Reagan argues on appeal that the witness was not shown to be properly qualified to testify about his reaction to the test, that the officer failed to follow the proper procedures for the test, and that he failed to conduct the required pretest screening (which is designed to eliminate other factors that would contribute to nystagmus — other drugs, neurological disorders, and brain damage). As pointed out by the State, at the trial he only contended that the officer was not shown to be qualified to testify. Before a contention can be raised on appeal, it must have been raised at trial by objection. Error is not preserved for review if it varies from the objection. Harris v. State, 827 S.W.2d 949, 957-58 (Tex.Crim.App. 1992); Rezac v. State, 782 S.W.2d 869, 870 (Tex.Crim.App. 1990). Thus, Reagan may not now raise the additional arguments, and our review is restricted to the complaint that he brought to the trial court's attention.
The Texas Court of Criminal Appeals has held that HGN testimony is admissible if the officer is qualified as an expert and has further stated that such expertise is shown if the officer is certified by the State to administer the test. The officer testified that he was so certified. Reagan suggests that such a statement by the officer is insufficient and that some form of written document confirming his certification must be presented to the court. He has provided no authority supporting this position.
Emerson v. State, 880 S.W.2d 759, 769 (Tex.Crim.App. 1994).

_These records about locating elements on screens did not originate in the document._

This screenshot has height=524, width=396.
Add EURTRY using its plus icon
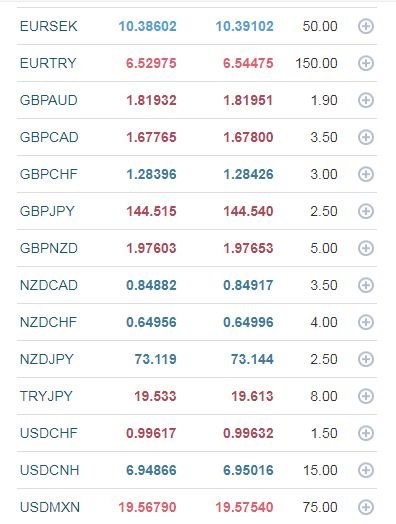click(x=366, y=63)
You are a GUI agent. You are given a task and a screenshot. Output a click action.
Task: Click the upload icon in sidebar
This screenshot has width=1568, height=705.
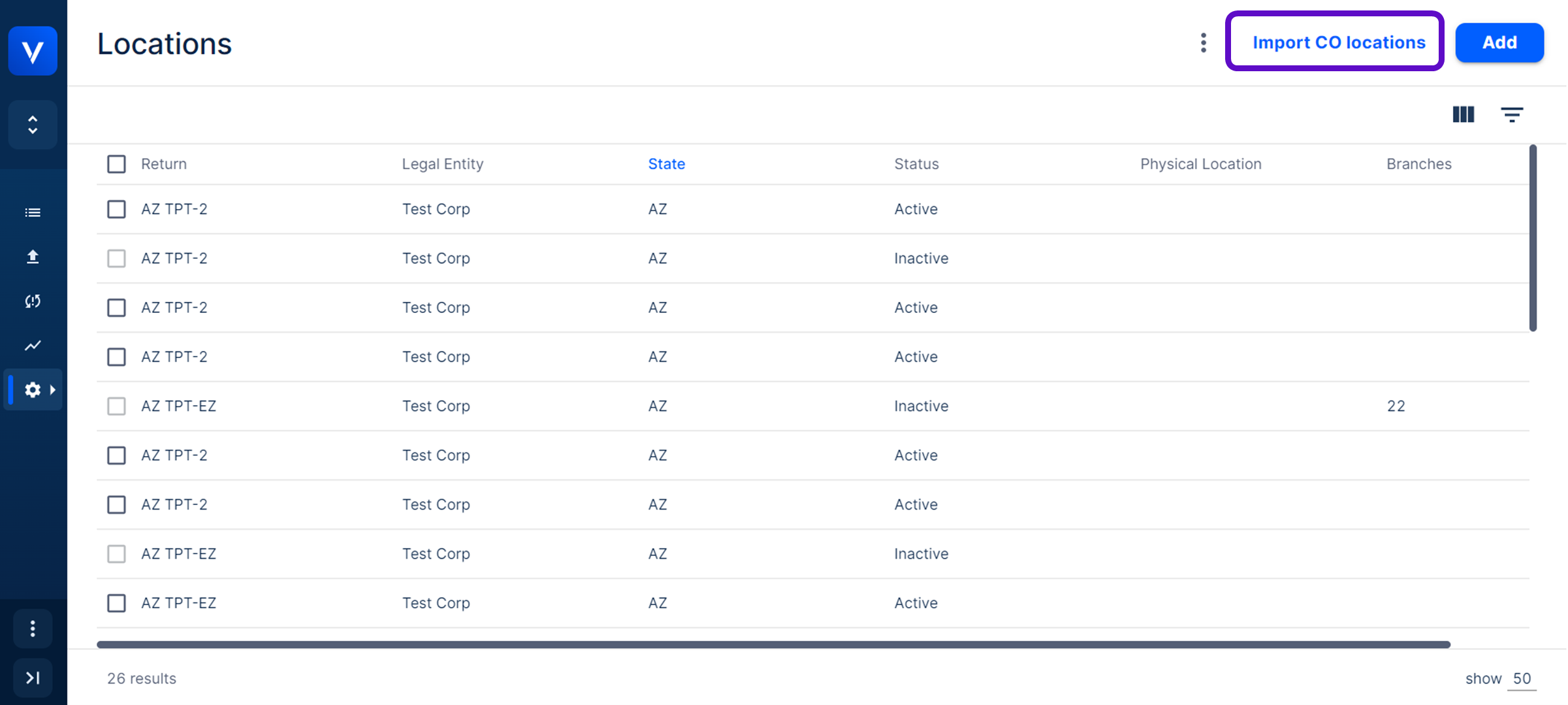coord(33,257)
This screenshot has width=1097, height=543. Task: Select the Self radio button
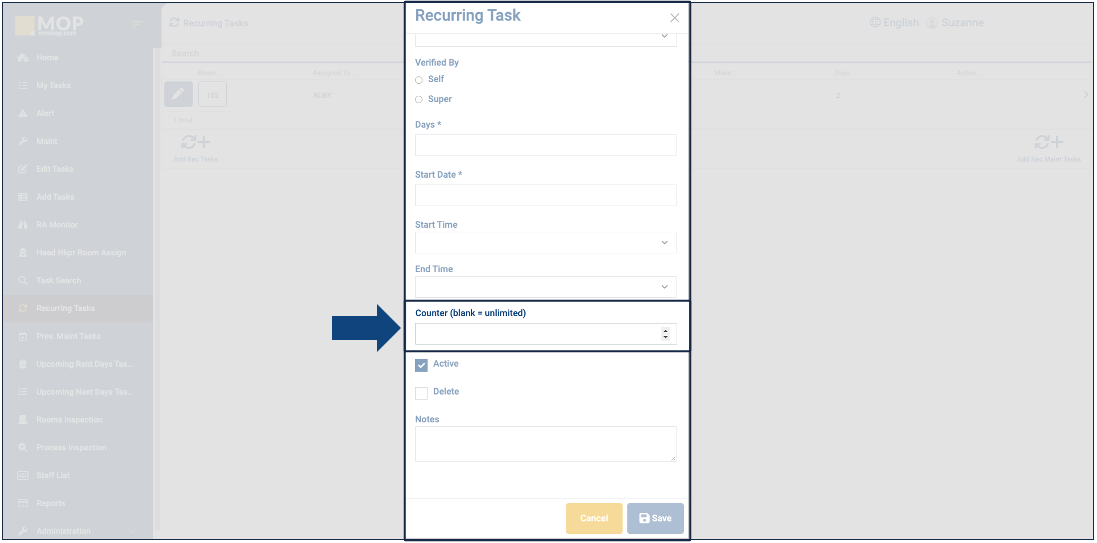419,79
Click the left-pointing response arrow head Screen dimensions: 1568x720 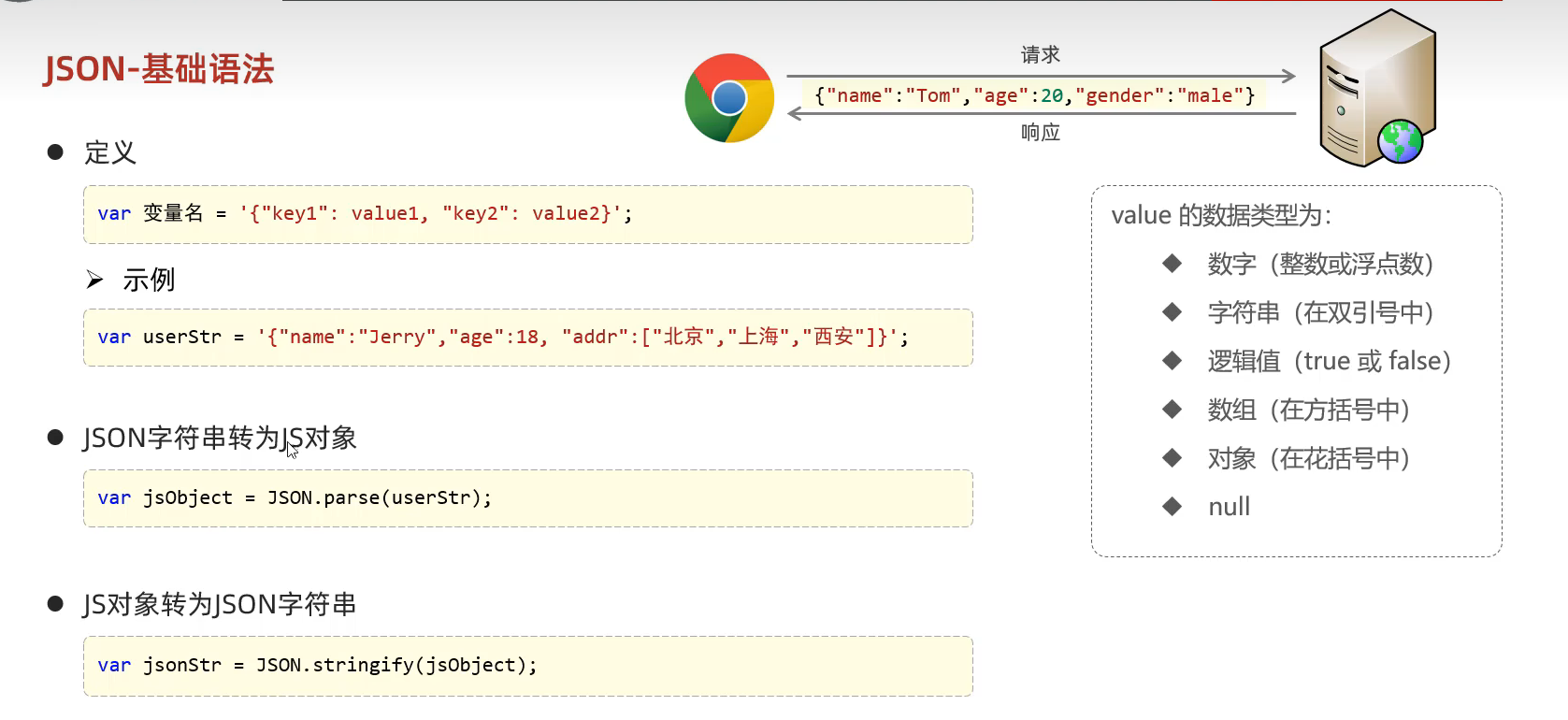pos(796,113)
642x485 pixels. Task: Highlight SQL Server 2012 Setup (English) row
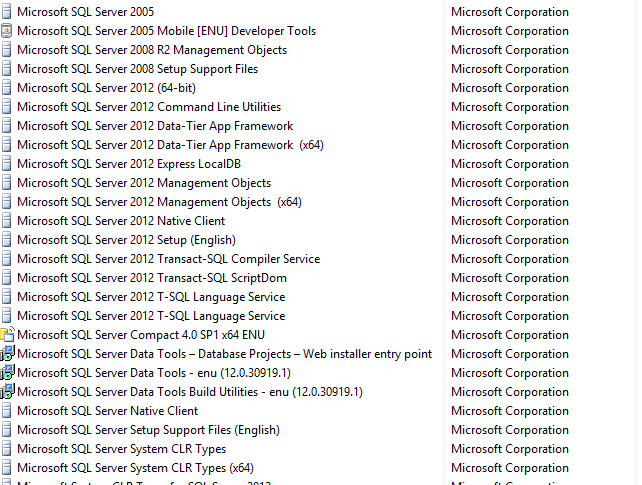tap(126, 240)
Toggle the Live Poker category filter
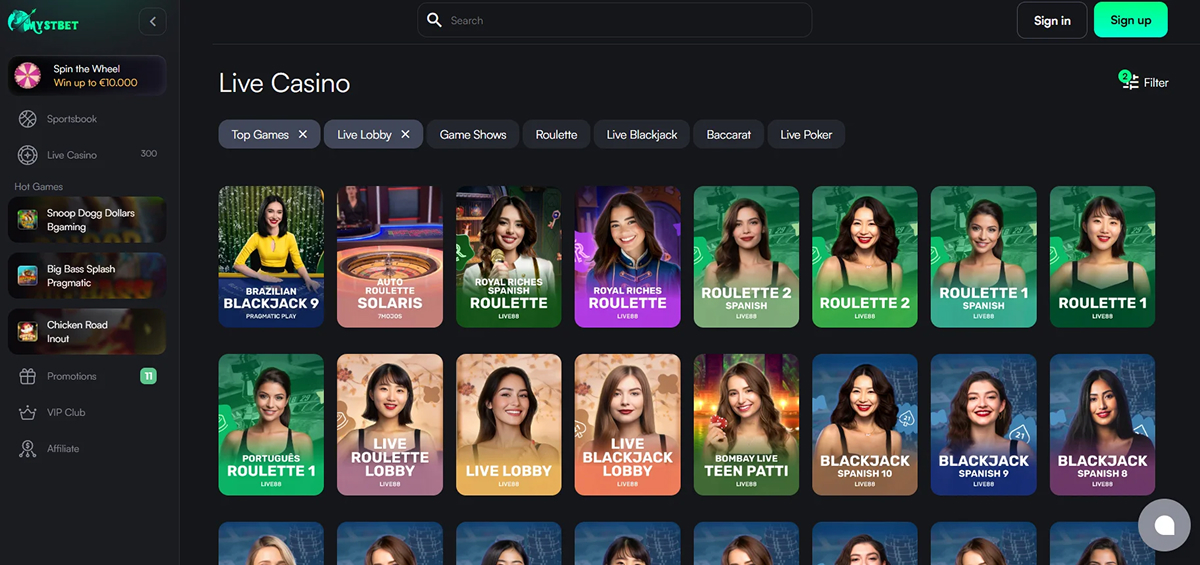 [806, 135]
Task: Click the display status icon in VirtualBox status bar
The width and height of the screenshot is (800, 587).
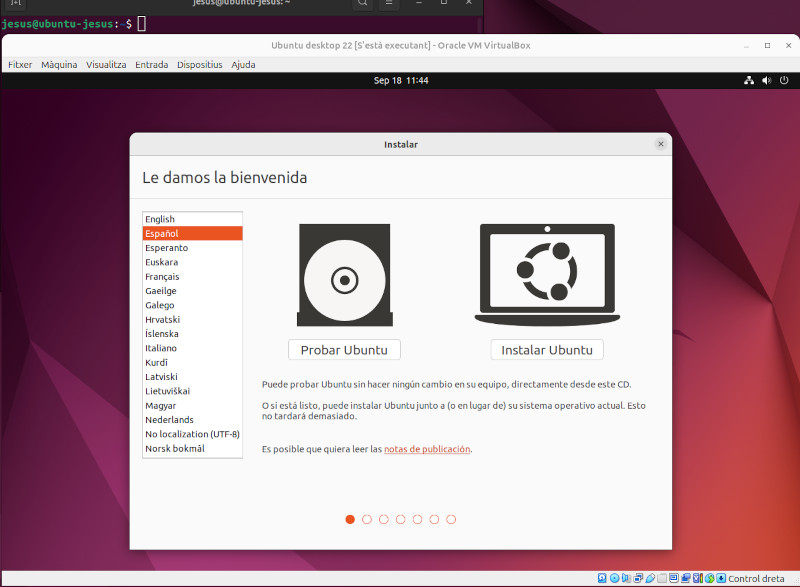Action: pos(674,578)
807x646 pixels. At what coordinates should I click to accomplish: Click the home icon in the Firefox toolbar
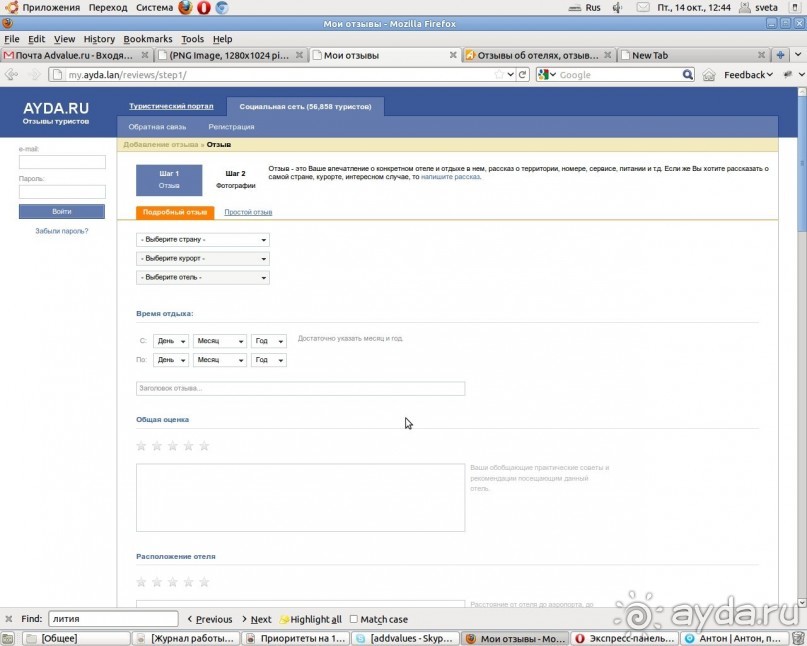[x=709, y=75]
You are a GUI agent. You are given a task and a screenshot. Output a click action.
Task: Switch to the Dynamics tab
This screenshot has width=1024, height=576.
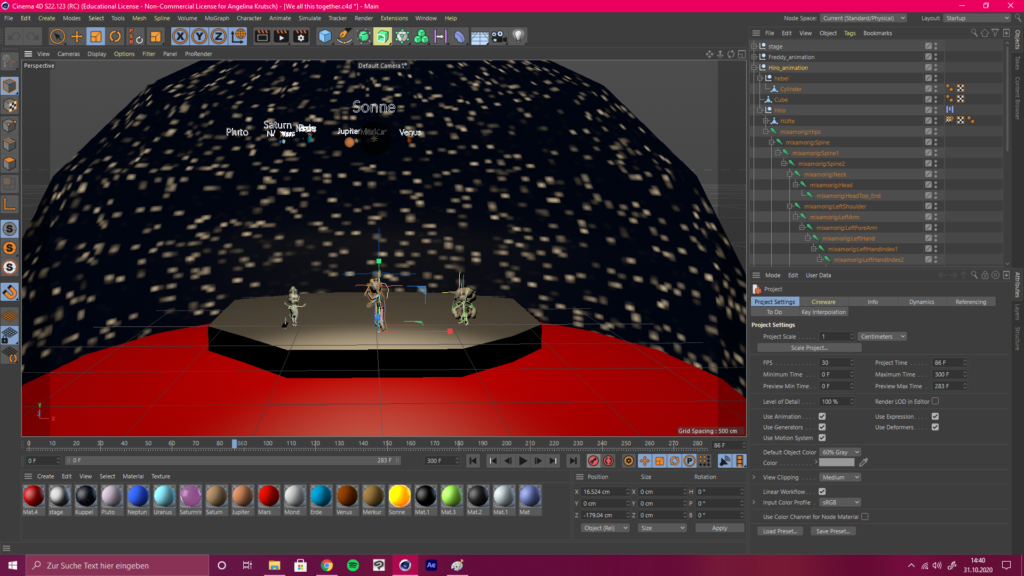[x=921, y=301]
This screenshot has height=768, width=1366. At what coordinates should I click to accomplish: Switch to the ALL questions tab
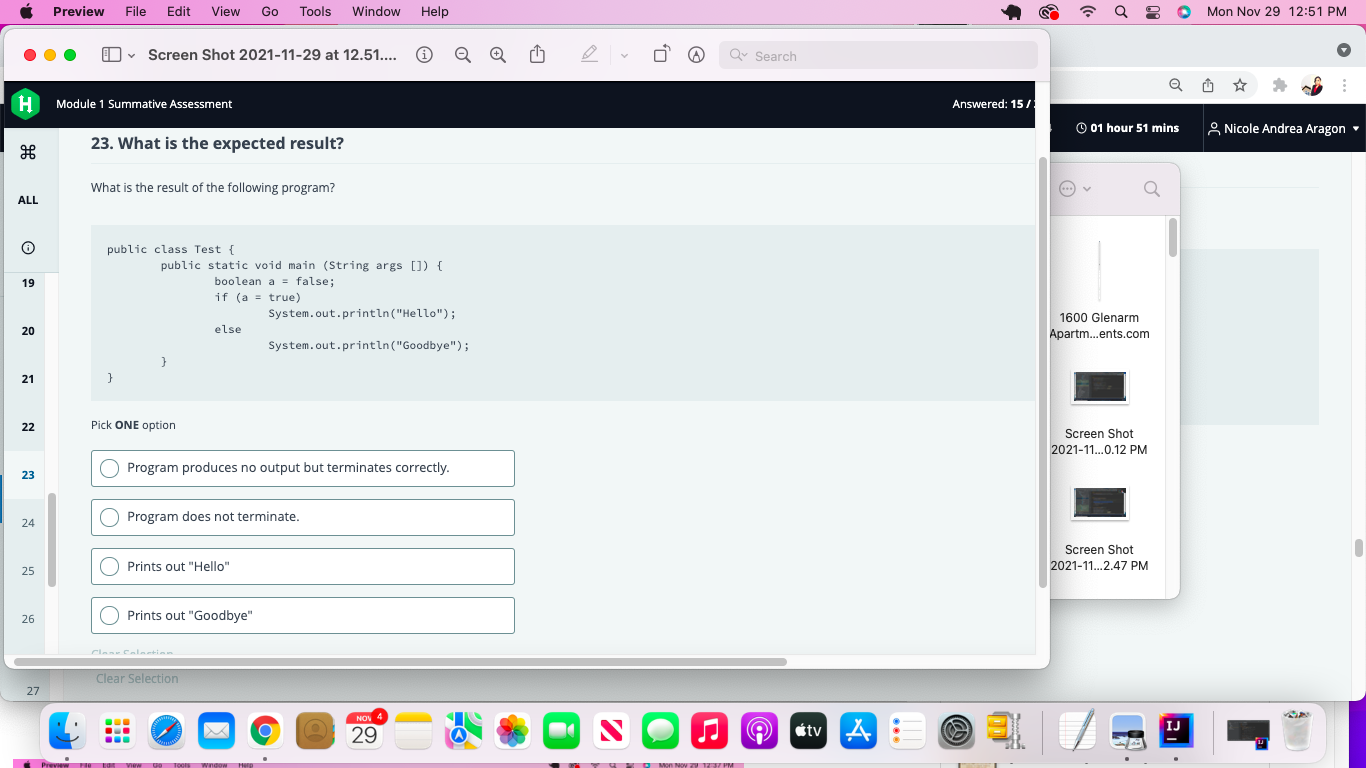(27, 200)
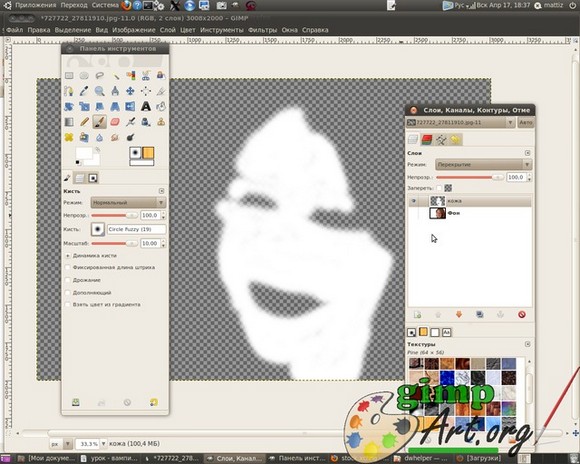The width and height of the screenshot is (580, 464).
Task: Open the layer mode Перекрытие dropdown
Action: (483, 165)
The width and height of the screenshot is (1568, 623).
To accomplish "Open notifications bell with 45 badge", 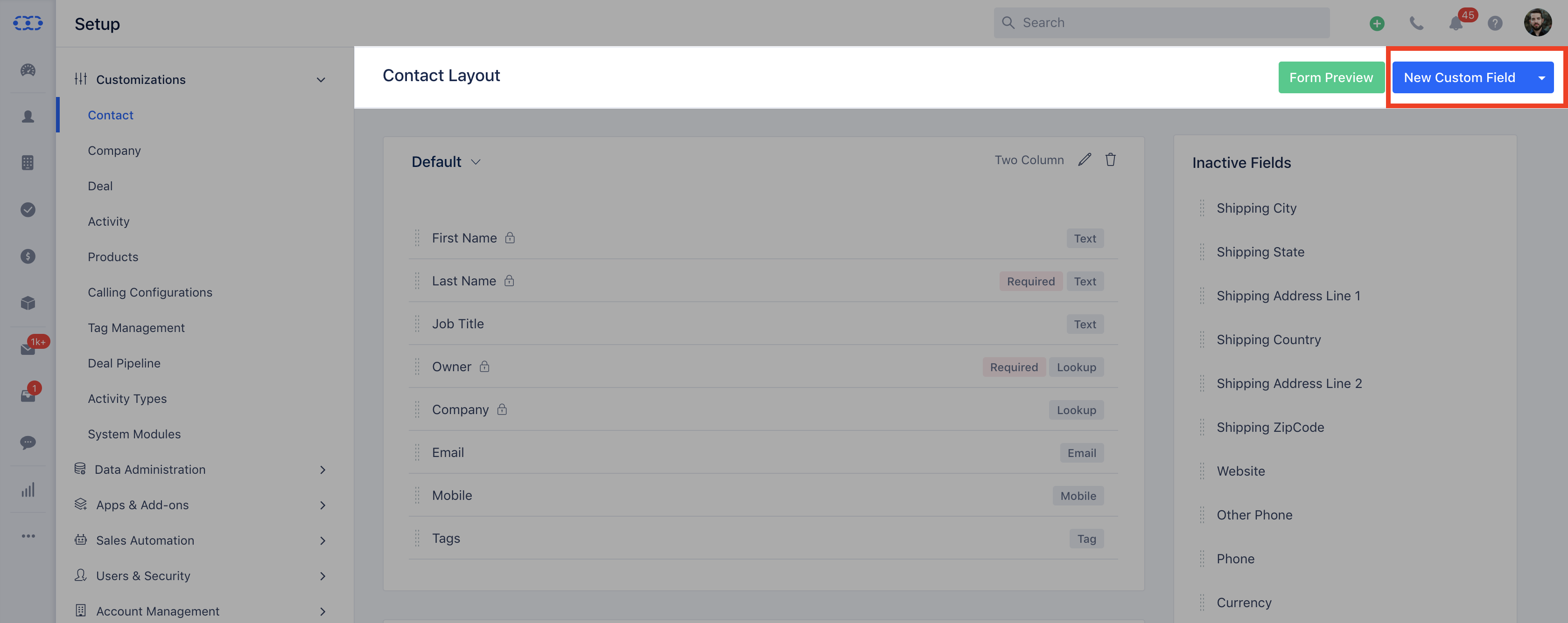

We review the trial court's decision to admit or exclude evidence under an abuse of discretion standard. See Green v. State, 934 S.W.2d 92, 101-02 (Tex.Crim.App. 1996), cert. denied, ___ U.S. ___, 117 S.Ct. 1561, 137 L.Ed.2d 707 (1997); Montgomery v. State, 810 S.W.2d 372, 379-80 (Tex.Crim.App. 1990). We will not reverse a trial court whose ruling was within the "zone of reasonable disagreement." Green, 934 S.W.2d at 102; Montgomery, 810 S.W.2d at 391 (opinion on reh'g). We find that the determination of the sufficiency of the predicate to authorize admission of this evidence lies within the discretionary decisional power of the trial court. No error has been shown.
Reagan next contends that the trial court erred by allowing the officer to testify that he called the officer obscene names. He contends that the court erred in-admitting the testimony about his obscene expostulation because it was irrelevant. The demeanor of a defendant upon being confronted by a peace officer, however, may provide some evidence of his intoxication. Daricek v. State, 875 S.W.2d 770, 772-73 (Tex.App. — Austin 1994, pet. ref'd). Indeed, the initial indication of intoxication often comes from a suspect's demeanor. See Chadwick v. State, 766 S.W.2d 819, 821 (Tex.App. — Dallas 1988), aff'd, 795 S.W.2d 177 (Tex.Crim.App. 1990).
However, we need not rely upon this conclusion, because counsel did not object on this basis at trial. When the testimony was offered, counsel objected because the statement was the product of illegal custodial interrogation. For a contention to be raised on appeal — it must have been raised at trial by objection. Error is not preserved for review if it varies from the objection. Harris, 827 S.W.2d at 957-58, Rezac v. State, 782 S.W.2d at 870. Thus, Reagan may not now raise his contention of irrelevance for review. This point of error is overruled.
We affirm the judgment of the trial court.